Most advisors will deploy tax harvesting across their entire taxable wealth portfolios. They may then build and sell their own, or their firm’s models, applying tweaks to quickly add personalized value on a case-by-case basis. And finally, they can deploy full customization where they see special needs.

Conclusion

Marc Andreessen famously stated: “Software is eating the world.”* Finance can’t escape this digitalization. But the disruption is not what many imagined a few years back. Software attacks repetitive tasks and basic distribution—exactly the work advisors don’t want to be doing! These are tasks for which indexers and wholesalers are better suited.

Instead, you’d rather be focusing on the most elevated, human tasks. It’s also where you make more money. Personal relationships. Developing your best financial thinking. Growth. And yes, cutting costs, taxes, and investing in new tools where appropriate.

The post-fund future is coming. For advisors, that future is bright.
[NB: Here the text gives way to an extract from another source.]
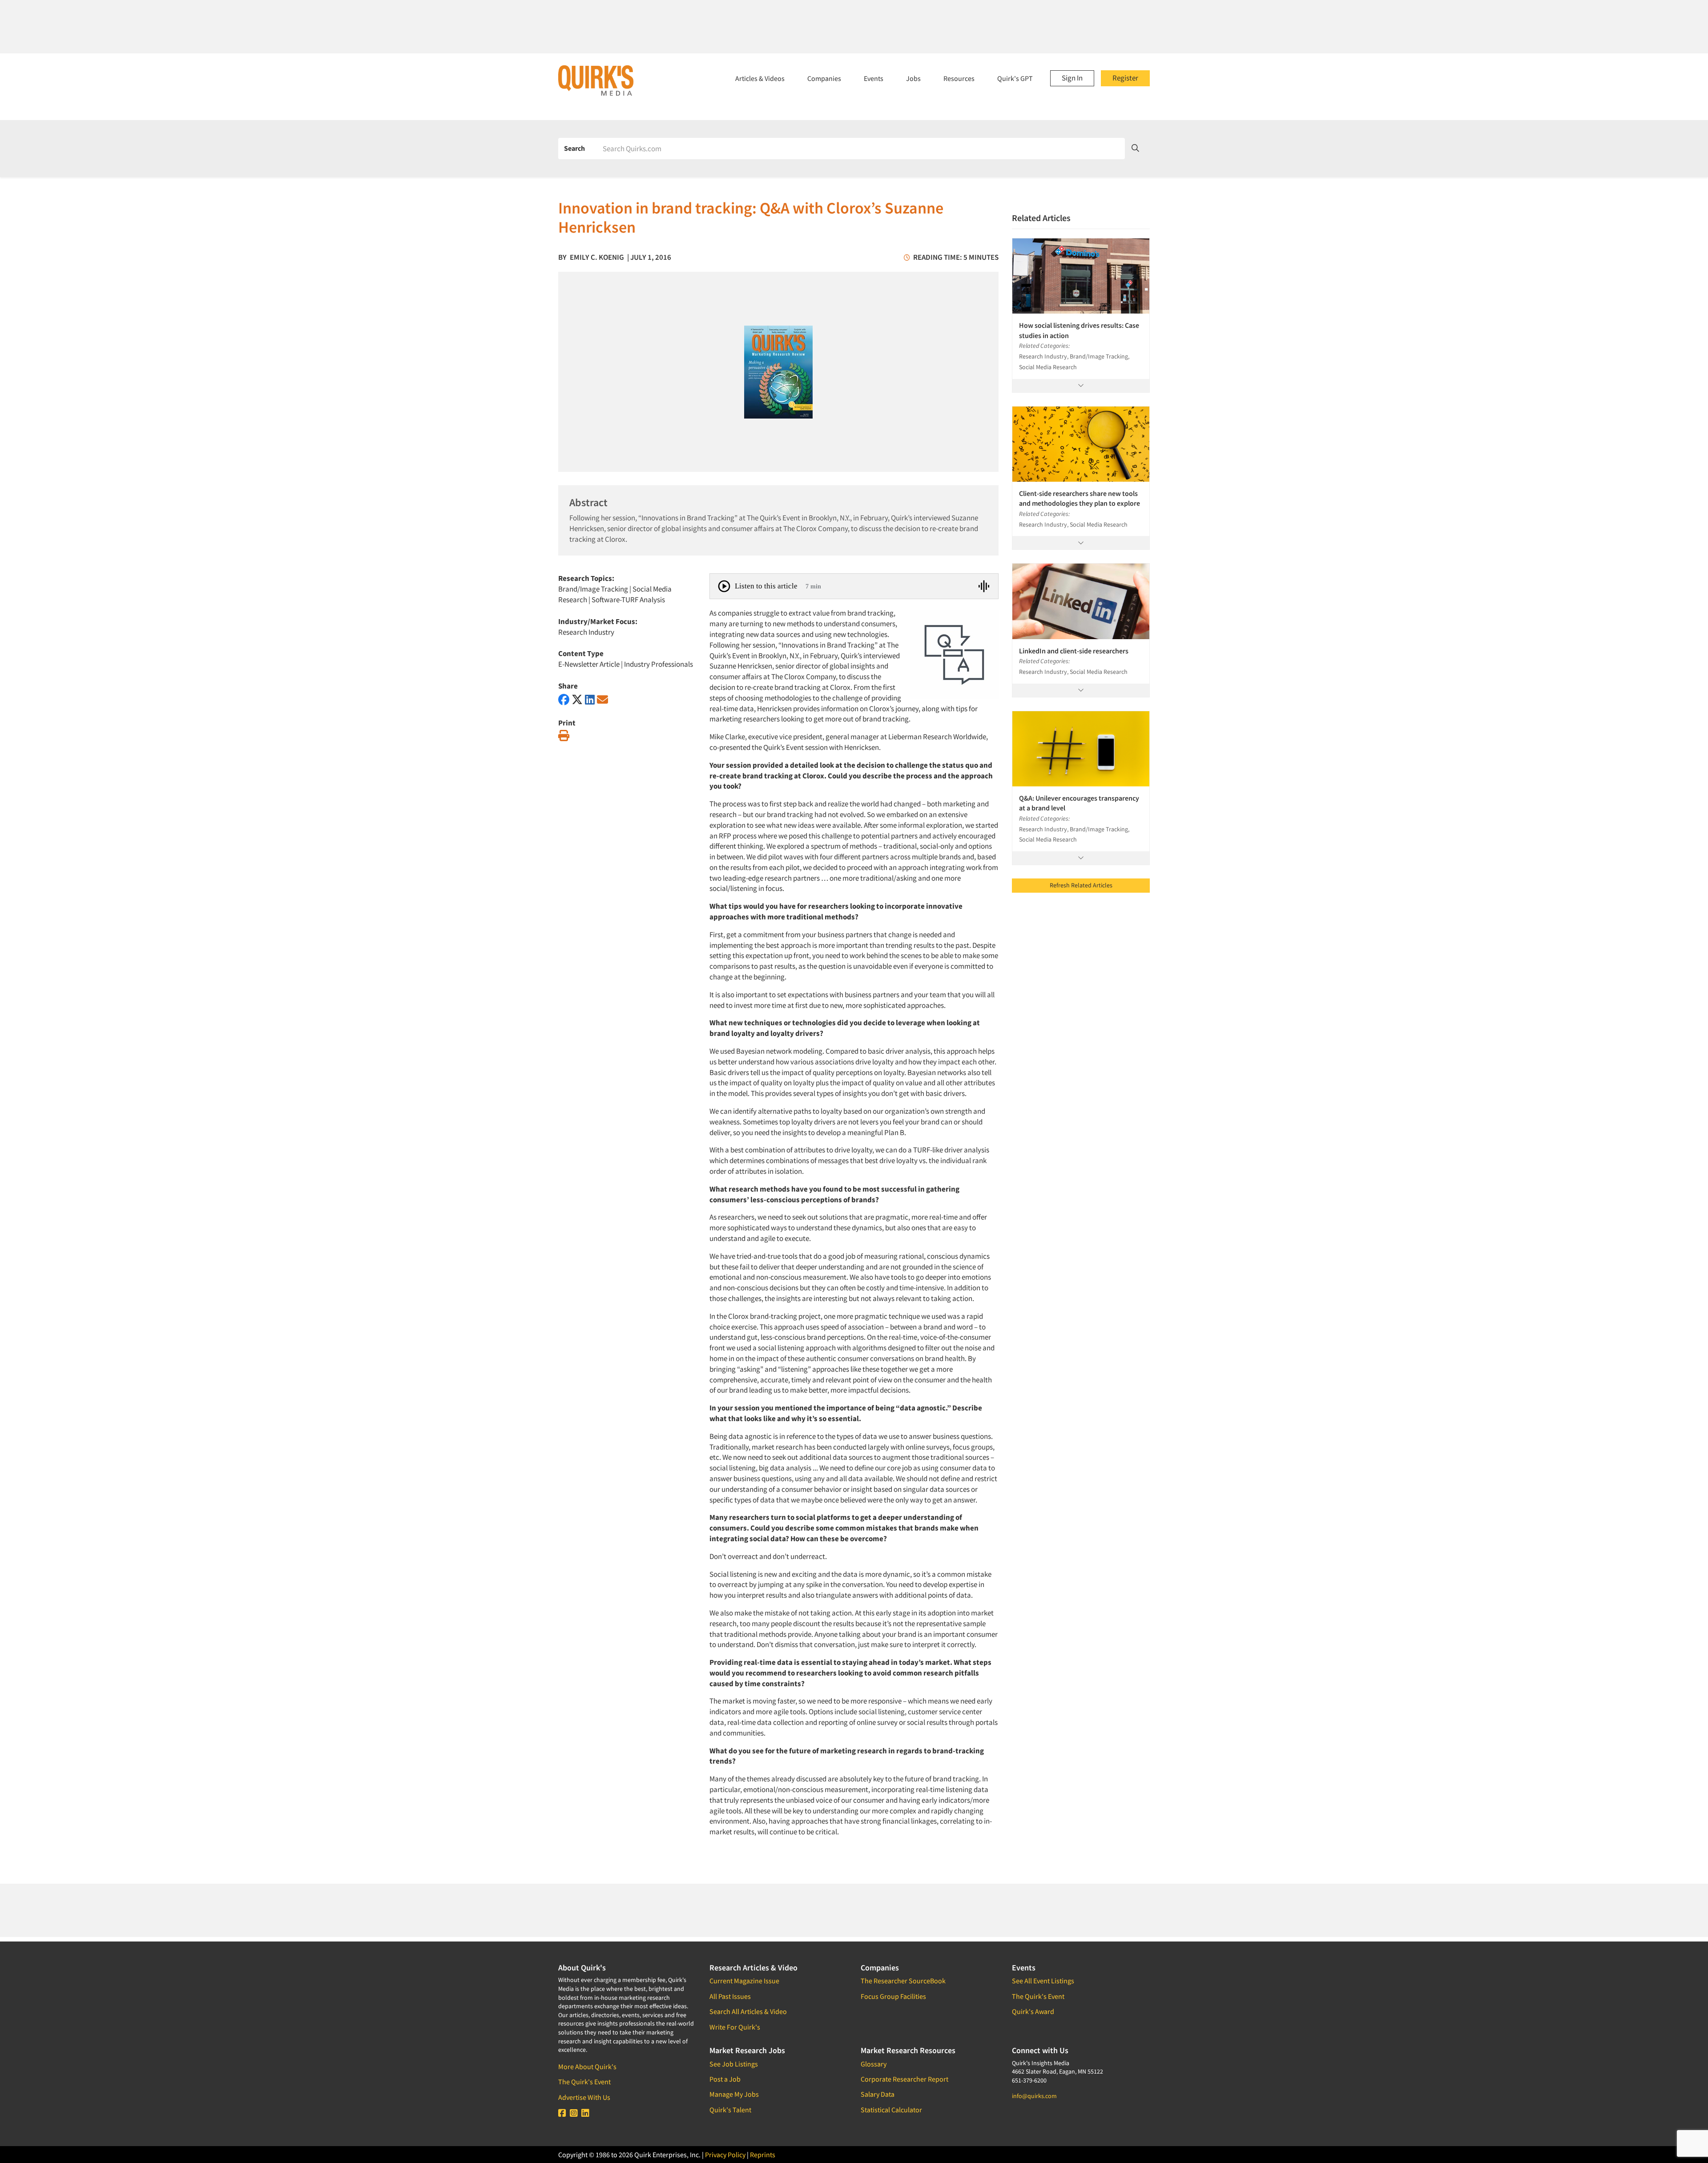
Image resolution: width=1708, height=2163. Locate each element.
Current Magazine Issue (744, 1980)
Instead of selling 10 funds, you will be selling 10 strategies – each with tightly bounded variations based on the client’s unique profile. This more flexible approach will enhance relationships, differentiation, and margins. Particularly for early movers, these are core advantages that will constitute the wave behind the next set of leading financial advisory firms.

 

Josh Levin
Chief Strategy Officer & Co-Founder
OpenInvest

 

*Disclosure: Andreessen-Horowitz is OpenInvest’s largest investor.